Excerpted text -

==================================================

Learn How to Make the Perfect Turkey Burger in Five Simple Steps
Flavorful, juicy, and easy to make, ground turkey patties really can rival any other burger you put on the grill. Sure, they sometimes get a bad rap as dry and crumbly, but with a little finessing a turkey burger can be the patty of your dreams to sandwich between buns with all your favorite condiments. Don't believe us? Just follow our formula, and we guarantee that you'll make a perfect turkey burger every single time. You'll find that our tips address both texture and flavor, so you can make patties that hold their shape, have plenty of turkey flavor, are moist, and taste irresistible.
Choose Your Meat
Our ideal turkey burger is made with dark meat or a combination of dark and white. The higher fat content of dark meat, which is still leaner than beef, translates to super flavorful, juicy patties. Ground white turkey meat is easier to find at the grocery store, but many supermarket meat counters (or local butchers) can help you source ground dark. And if you're ordering straight from the butcher, ask them if they can grind the meat for you using a coarser grind. You'll find that most grocery store ground turkey is so finely ground that it's almost a purée, and this is harder to work with and has a too smooth mouthfeel. Our Turkey Cheddar Burgers are made with ground dark turkey meat and rival a traditional cheeseburger.
Use a Binder
Use breadcrumbs to bind the patties together and help them retain their shape. Fresh breadcrumbs (made from fresh bread pulsed in the food processor or torn into small bits) are best here, as they retain some moisture which helps to keep them from drying out the burger. If you opt for dried breadcrumbs (made from stale bread), try soaking them in a touch of milk or add a little egg or mayonnaise first. Another binder that makes an irresistible patty is cheese-that means adding it into the meat mixture, not just on top. Our Favorite Turkey Burger calls for grating nutty, melty Gruyère into the patty along with fresh breadcrumbs. Cheddar, feta, Swiss, or whatever firm to semi-soft cheese you prefer are great swaps for the pricier Gruyère.

==================================================

Dataset rows -
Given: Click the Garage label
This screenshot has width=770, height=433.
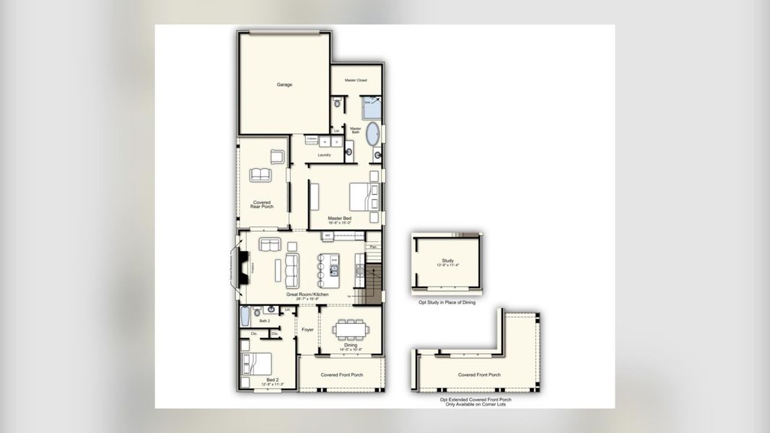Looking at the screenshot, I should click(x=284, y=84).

==================================================

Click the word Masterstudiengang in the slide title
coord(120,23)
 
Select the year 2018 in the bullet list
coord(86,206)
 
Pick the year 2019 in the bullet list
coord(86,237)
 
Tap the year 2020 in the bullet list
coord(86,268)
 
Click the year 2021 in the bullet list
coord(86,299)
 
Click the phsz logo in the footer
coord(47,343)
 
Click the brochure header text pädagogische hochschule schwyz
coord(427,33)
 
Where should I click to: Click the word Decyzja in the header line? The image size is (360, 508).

==================================================

Requests -
A. In the turkey burger text, why are fresh breadcrumbs preferred as a binder? Answer in one to three sentences.
B. Please pick up the turkey burger text from the point where it stops and continue it.
The records aren't needed here.

Responses per task -
A. Fresh breadcrumbs, made from fresh bread pulsed in a food processor or torn into small bits, retain some moisture. That moisture helps keep them from drying out the burger.

B.
Boost the Flavor
More mild tasting than beef, turkey is a blank canvas that won't overpower other ingredients, allowing you to really customize the patty to your desired flavor profile. Start by adding an umami-rich ingredient such as Worcestershire, miso, garlic powder, or soy sauce, which brings out the best of the turkey flavor and adds an irresistible note in these Hawaiian Turkey Burgers (adding a slice of pineapple as a topping doesn't hurt either!). Background flavors such as grated onion or sliced scallion also boost flavor and add moisture. Next, select flavorful ingredients that add perspective. Tangy condiments like Dijon, ketchup, hot sauce, spices like chili powder, ground cumin, or dried oregano, or herbal notes from fresh chopped herbs. One of Martha's favorites, this Turkey Meatloaf Burger gets a tasty spin from red pepper relish mixed into the patty.
For the most tender patties, don't overwork the turkey meat. First stir together the binder and flavorful ingredients in a bowl and season with salt and pepper. Then fold in the turkey meat until just combined.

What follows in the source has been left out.